LoverBoy whines on cue and flops against the bed dramatically.

“Anyhoo. The bed is big enough to fit the cast of a why choose novel,” she continues. “But if the couch is occupied by the dog mafia, I’ll bring up a spare mattress. Late. Quiet. No reviewer eyes. You’ll figure it out.”

I look at Adam. He looks at me.

Neither of us says anything.

Sally raises one brow. “Unless you’d like me to decide where you sleep?”

Adam lifts a hand. “Nope. We’re good.”

Sally winks. “Thought so.”

And then she’s gone, the door clicking shut behind her like punctuation.

I finally let myself exhale.

One week.

One room.

With a man I wasn’t supposed to see again, let alone sleep with, or talk to, or feel anything this dangerous around.

I pull on the hoodie I left on the chair last night. Papet’s heart ornament sits untouched on the desk beside it.

Still intact.

Still here.

Like me.

Adam is quiet, still standing near the window, leash in hand, like he’s waiting for instructions I don’t know how to give. The morning light catches on his jawline, highlighting the stubble I felt against my skin hours ago. One night shouldn’t make my clinical detachment malfunction this badly.

“I can take the floor,” he says finally, his voice carrying that measured control that reminds me of how doctors deliver complicated news. “If that makes this easier.”

“Nope.” The word comes out sharper than I intend, my own defenses rising.

“The mattress, then, that Sally will bring.” His eyes meet mine, studying me with the same careful attention he’d give to a chart with concerning lab results.

“We’ll see.

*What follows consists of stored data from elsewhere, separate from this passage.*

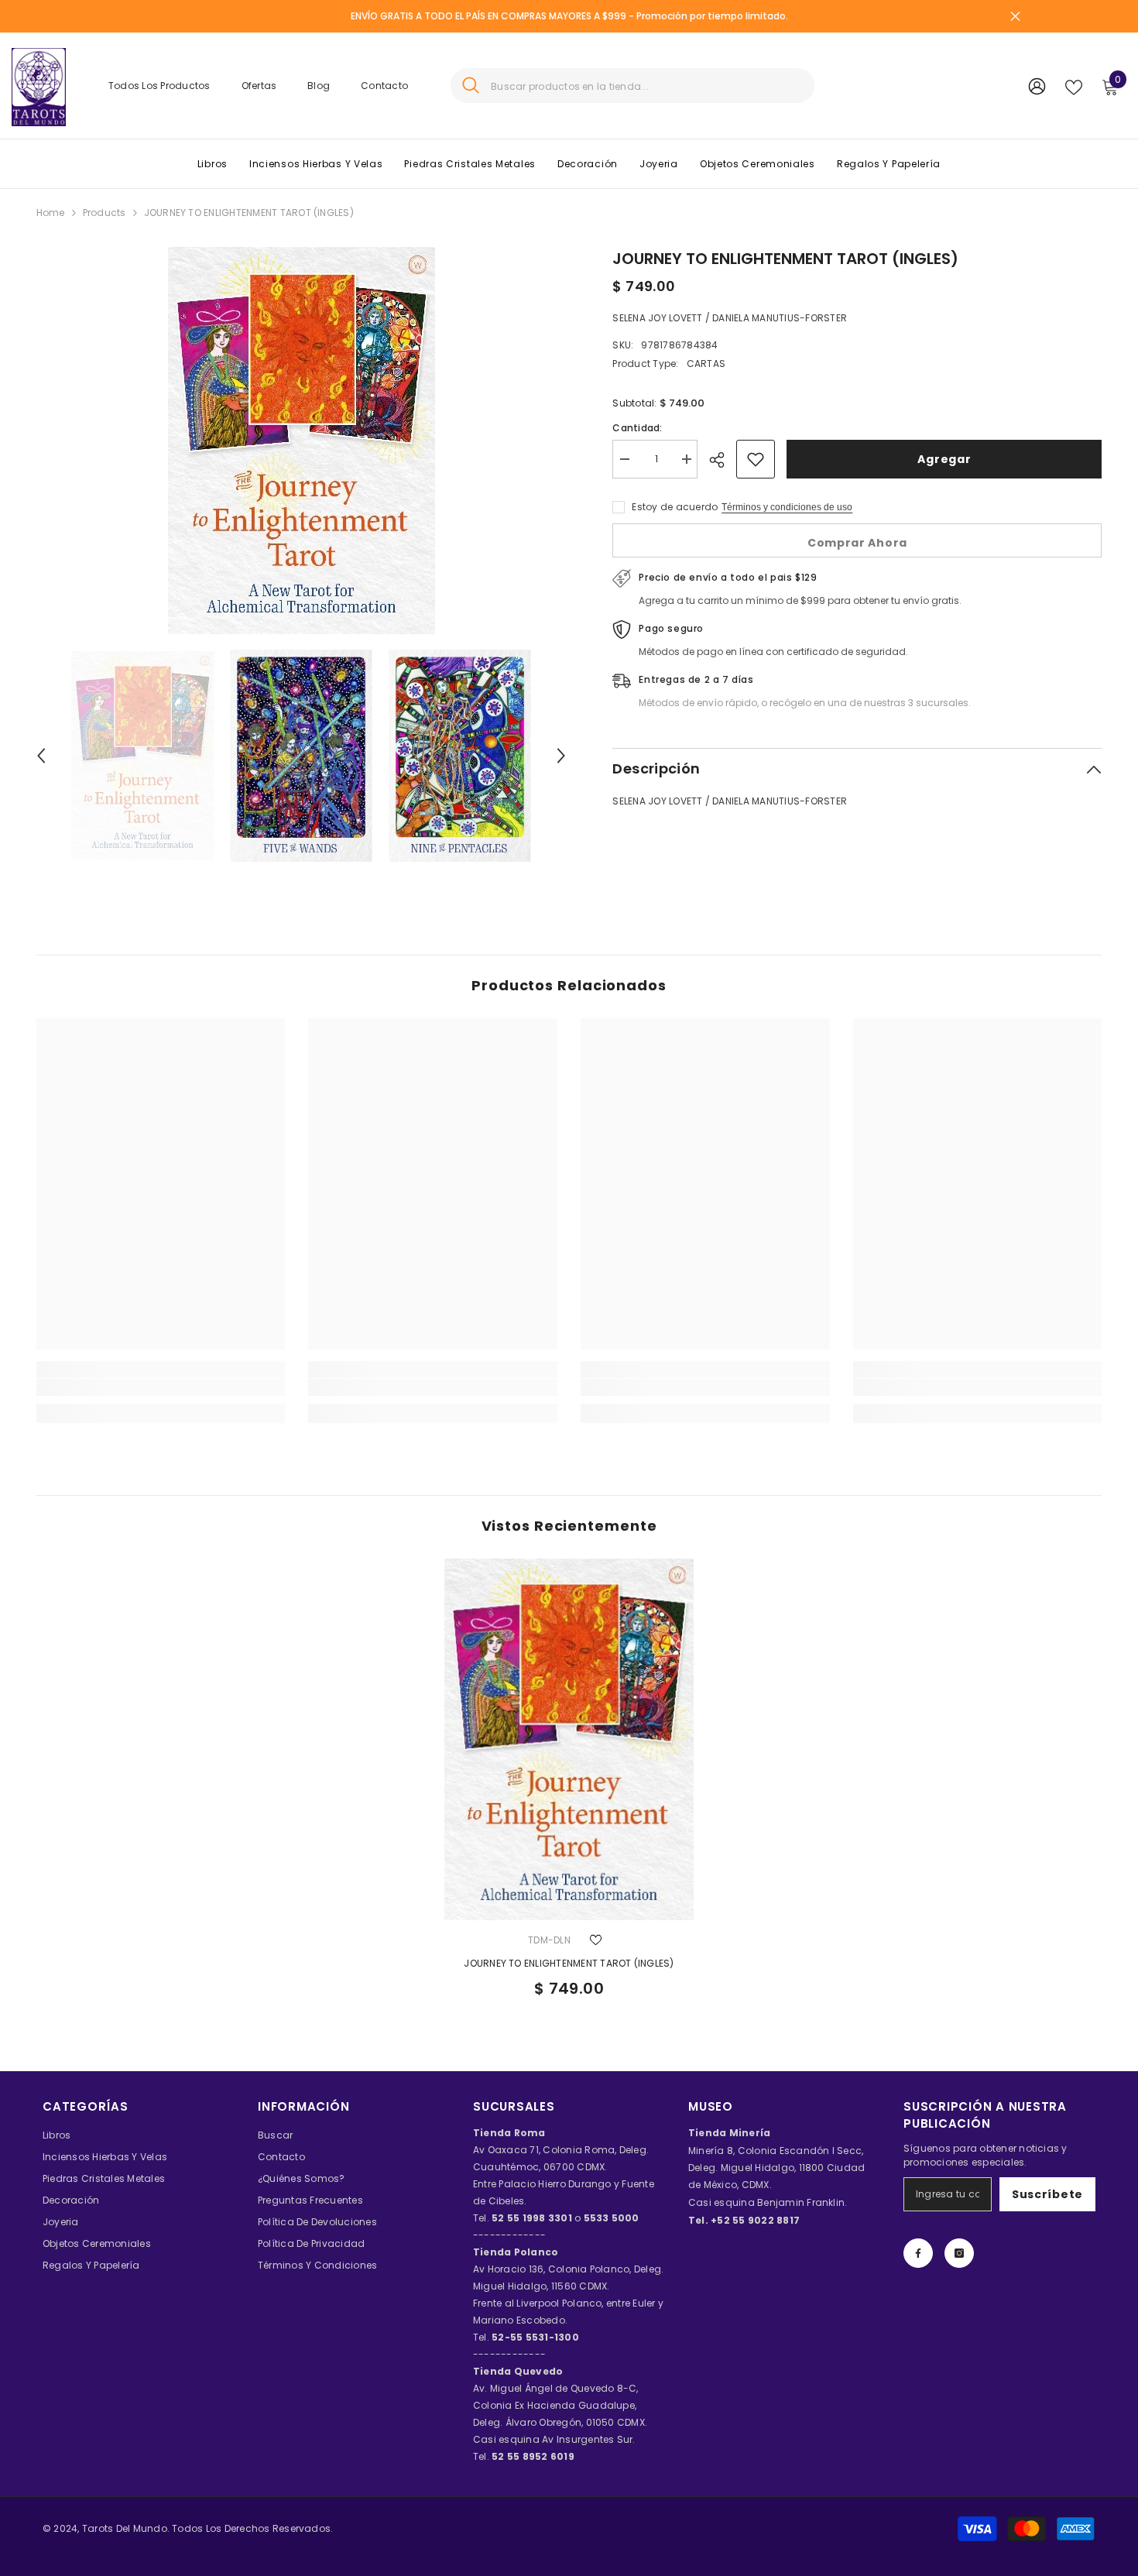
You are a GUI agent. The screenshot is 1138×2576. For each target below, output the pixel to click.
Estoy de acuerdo (675, 506)
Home (50, 212)
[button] (41, 755)
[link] (161, 1387)
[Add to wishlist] (755, 459)
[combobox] (646, 85)
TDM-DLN (549, 1940)
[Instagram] (959, 2253)
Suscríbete (1047, 2194)
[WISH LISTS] (1073, 85)
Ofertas (259, 85)
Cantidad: (637, 427)
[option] (301, 440)
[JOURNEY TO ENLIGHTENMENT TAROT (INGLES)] (569, 1739)
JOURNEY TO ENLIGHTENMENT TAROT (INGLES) (569, 1963)
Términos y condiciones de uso (787, 507)
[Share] (722, 459)
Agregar (944, 459)
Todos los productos (159, 85)
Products (104, 212)
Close (1015, 16)
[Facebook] (918, 2253)
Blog (318, 85)
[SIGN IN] (1037, 85)
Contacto (384, 85)
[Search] (632, 85)
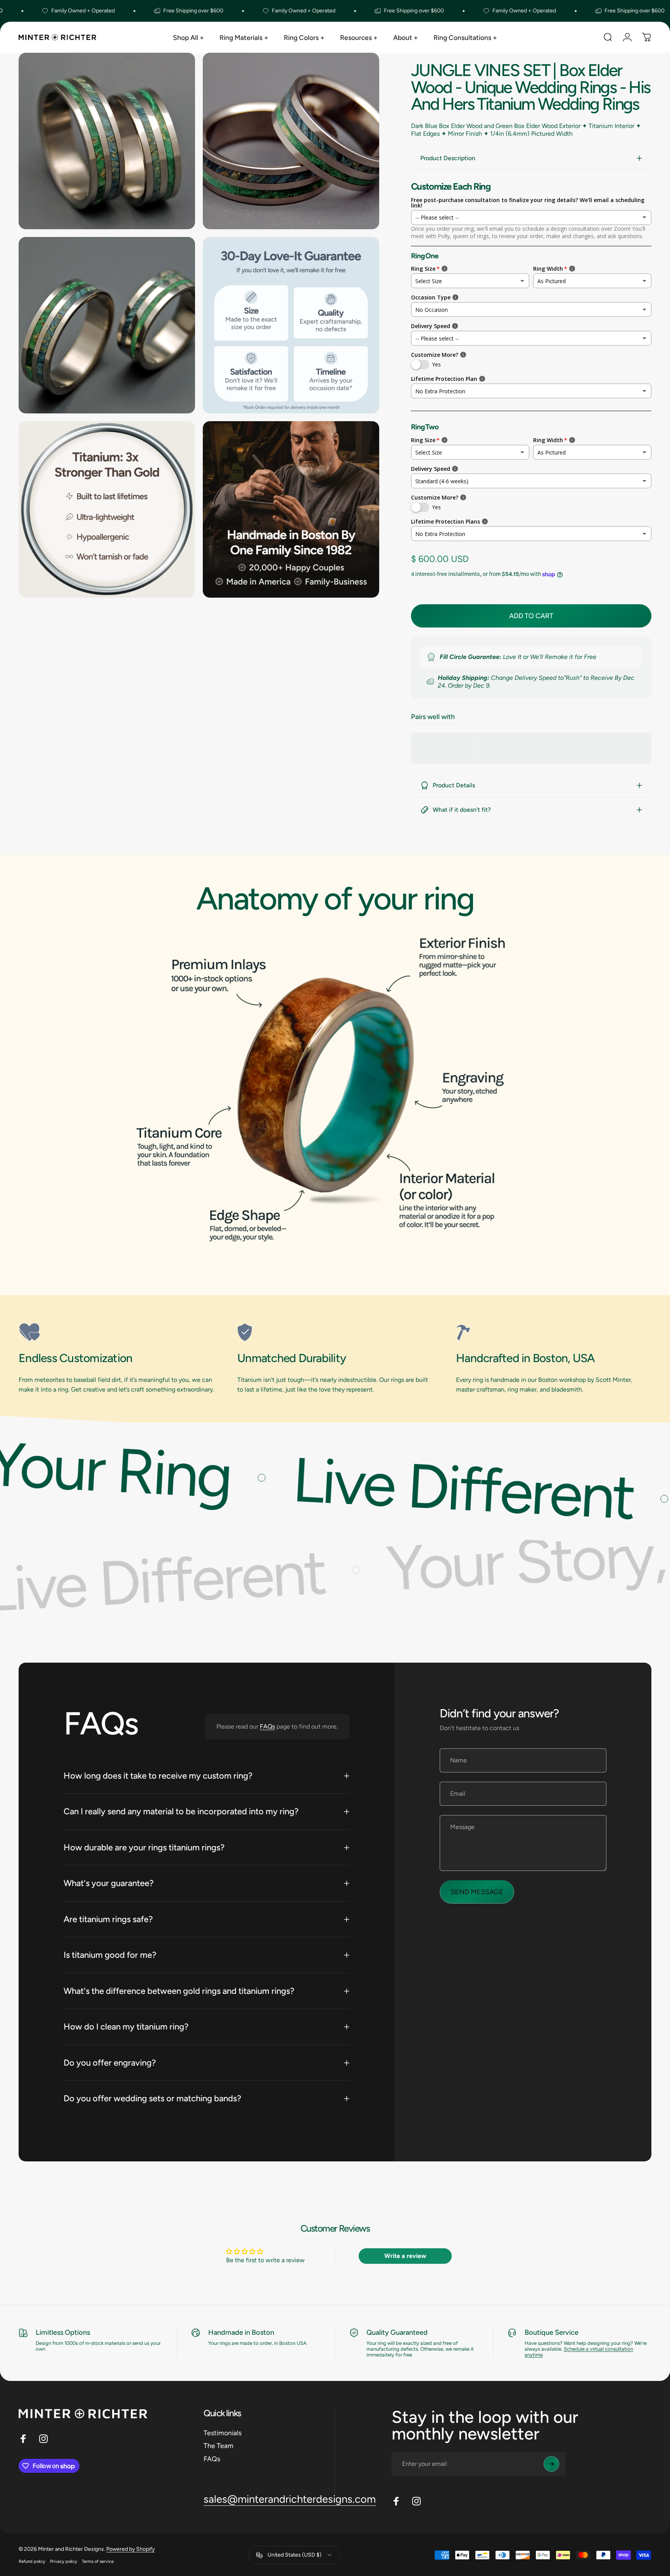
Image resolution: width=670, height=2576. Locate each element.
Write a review (405, 2256)
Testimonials (223, 2433)
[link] (116, 1332)
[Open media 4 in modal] (291, 325)
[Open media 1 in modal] (107, 141)
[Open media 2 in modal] (291, 141)
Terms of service (98, 2561)
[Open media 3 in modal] (107, 325)
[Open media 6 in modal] (291, 509)
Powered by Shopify (130, 2549)
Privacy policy (63, 2561)
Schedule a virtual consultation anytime (579, 2352)
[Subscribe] (551, 2464)
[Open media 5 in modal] (107, 509)
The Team (218, 2445)
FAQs (267, 1726)
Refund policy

I can take the mattress.” I adjust my towel, suddenly aware of how little it covers.

He doesn’t move toward me.

I don’t move toward him.

The space between us is filled with what we didn’t say last night. And everything we still don’t know how to say now. My brain helpfully diagnoses the condition: emotional constipation with a side of potentially chronic stubbornness.

And apparently we’re getting more time for…

I don’t know what at this point. Nothing?

Yep. Nothing. we’ve moved from a Dateline holiday special to a full-blown Lifetime Christmas movie.

Complete with dogs, emotional backstory, and one stupidly attractive vet who makes Dante feel like a second-rate book boyfriend.

Not that I’m the lead.

Obviously.

I don’t catch feelings. This isn’t a seasonal cold.